Thinking of these central “equally matched” characters without particular actors in mind, scriptwriter Russell Gewirtz worked backwards from the ending, the fashionable “twist” that upsets appearances up to there. A flow of self-righteous gunnings-down of lowlifes emerges as the work of some insider, although no tabloid or citizen awareness is hinted; amidst animosities among officers, the suspicion grows that the psychopath is one of their own. Withholding wider context, the film opens with, and returns to, a surveillance camera “confession” that pinpoints the culprit but, obviously, does not; the two leads called by nicknames, the viewer needs to know the ending before he can take in the proper name from that black-and-white video tape.

Both past sixty-five, thin-faced Pacino and sleekly rounder De Niro only seem in memory to have coincided somewhere -- no joint scenes in The Godfather Part II, minutes together in Heat -- and despite distinctions in their Righteous Kill personalities, calmly ironic against volatile obscene, the two actors do not strain.
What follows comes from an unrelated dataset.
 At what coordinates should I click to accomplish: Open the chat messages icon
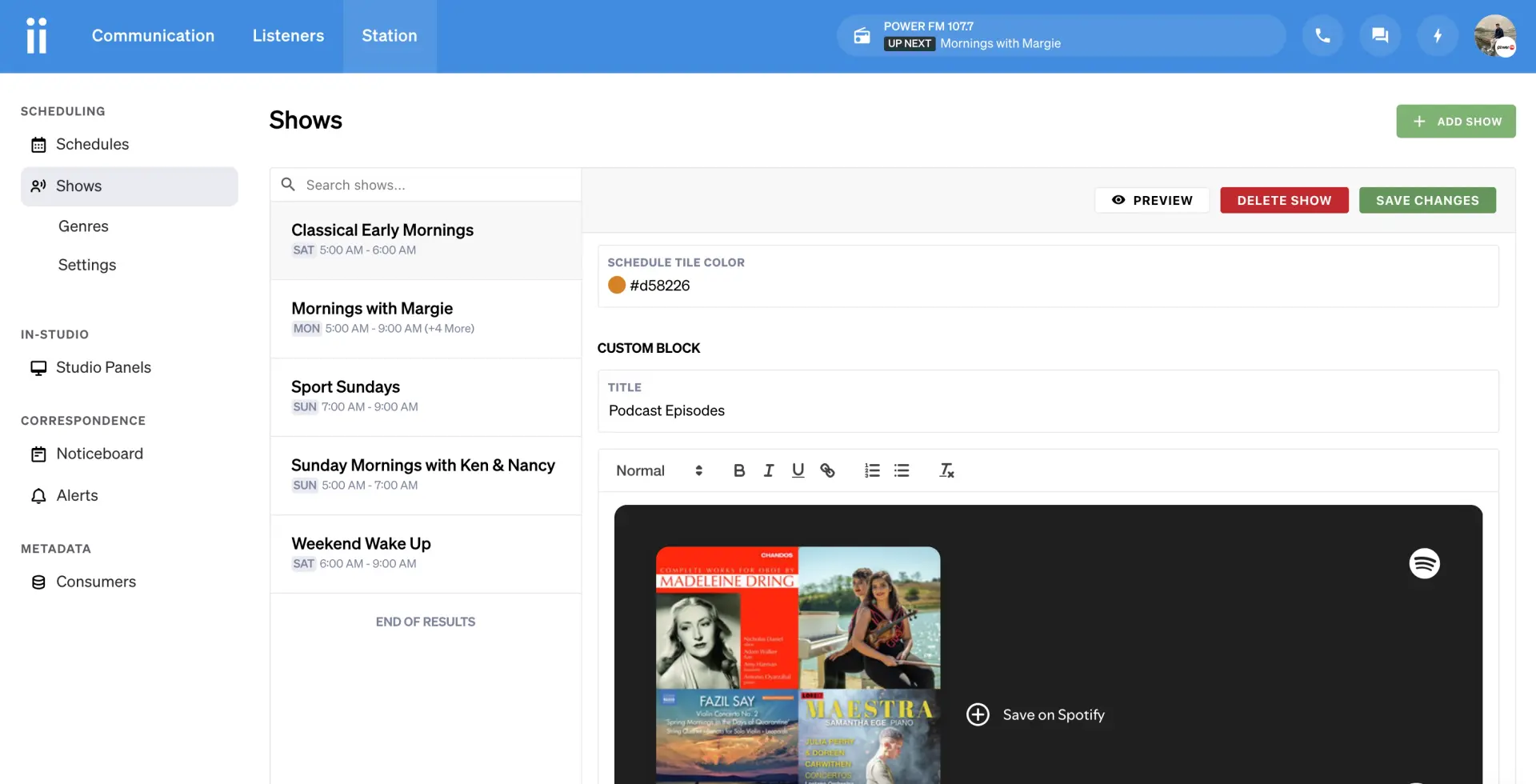1380,36
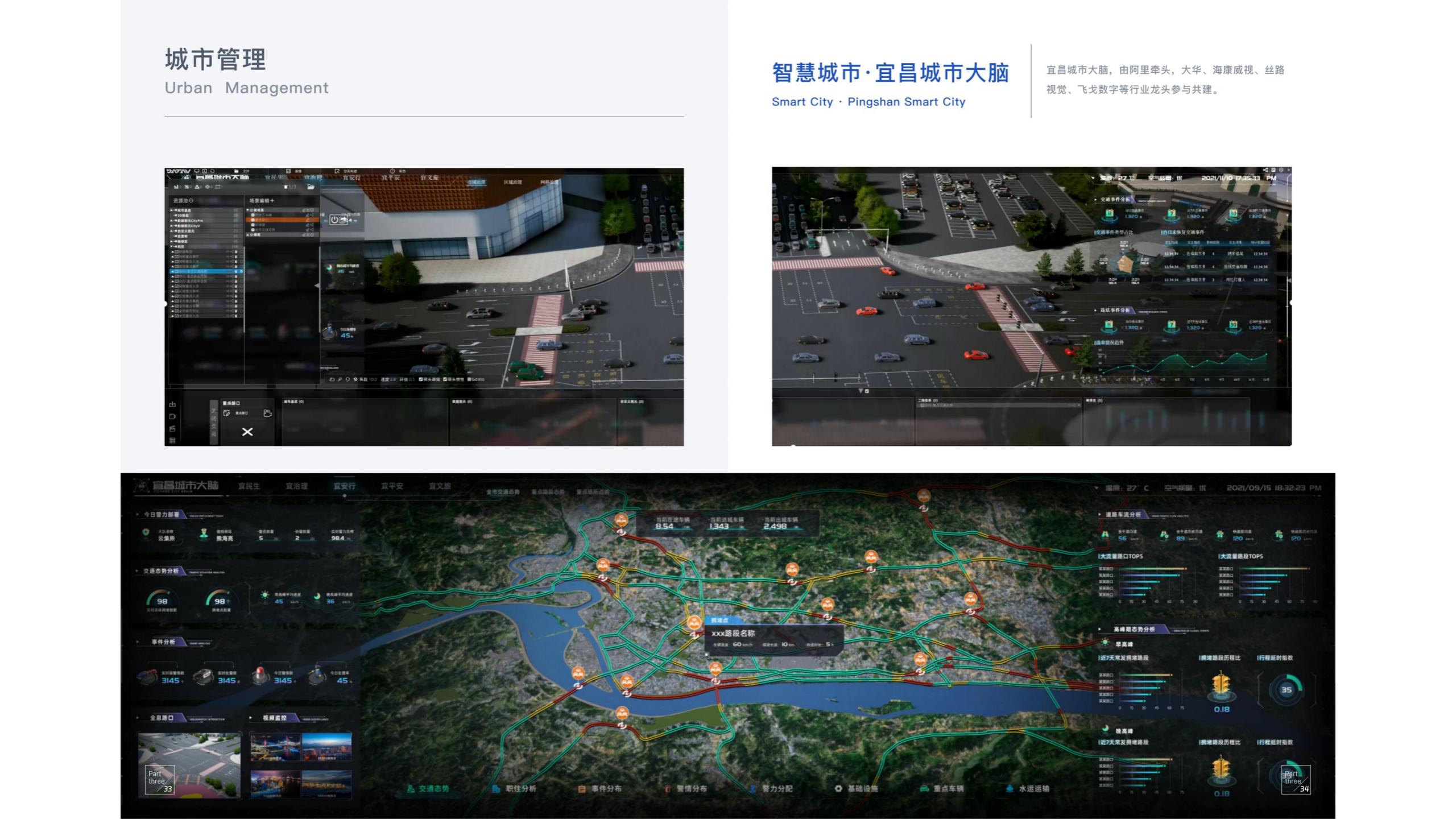Viewport: 1456px width, 819px height.
Task: Click the 基础设施 gear icon button
Action: click(838, 789)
Are they walking through by being their ethnic selves, or else great actors effortlessly living in others’ screen skins?

Their Detectives First Grade synergize each other, De Niro as Tom “Turk” Cowan and Pacino’s David “Rooster” Fish. The latter is furnished no outside personal life apart from rooting on his partner in interdepartmental baseball. Like him, having seen urban years of depravity and injustice and shot people dead, Turk coaches a girls’ ball team and is a widower with an afterthought grown daughter in California and a touchy connection with Karen Corelli (Carla Gugino) of the crime scene unit, who likes her men sadistic in the sack.

Now and again Rooster and Turk spill a few beans about boyhood neighborhoods, churches and TV shows, but their address-less existence is hermetic, sealed even, or especially, against detective pair on-the-make Simon Perez and Teddie Riley (John Leguizamo, Donnie Wahlberg). Resentful at the veterans’ sarcastic superiority and an earlier internal affairs conflict, and Perez eyeing the affair with Karen, these younger officers push suspicion in the direction of Turk.

That hothead uses no tact to sidestep the imputation, even as he and Rooster are obliged into sessions with a departmental shrink, for these two are cut in the Dirty Harry mold of lawman who step beyond legal bounds. Nasty pimp Rambo (Rob Dyrdek) is killed as is a gun runner, an unconvicted child rapist, Catholic Fr. Connell, and other victims who are dismissed as garbage criminal perverts in the killer’s rhymed calling cards.

SPOILER ALERT

A disgraced former cop (Alan Blumenfeld) gets crossed off the list, and Russian Mafia goon Mugalat (Oleg Taktarov) survives three bullets added to three more from before but lies comatose in St. Luke’s Hospital. The circle narrows. After a previous botched sting that ended in beatings and death, the heroes turn once again to Harlem Club 404 owner and drug dealer Spider (Curtis Jackson/50 Cent).

The killer communicates that fourteen bodies will end it -- double Se7en? Despite police success after a fashion, that death foretold will ironically take place, to be covered up and “the door closed.” Ironic, too, is that criminals now can breathe more easily among unaware Manhattanites.

Sensed, anticipated and in any case advertised, the unexpected twist is expected. Moviegoer instinct knows that clues and fingers point all along to the wrong person. Sherlock Holmes stressed that after eliminating the impossible, the answer is the improbability that remains. Although moved by the presence of its partner-leads, Righteous Kill does not make for edge-of-the-seat suspense until the very end, as masterful films do. 

(Released by Overture Films and rated “R” for violence, pervasive language and some sexuality and brief drug use.)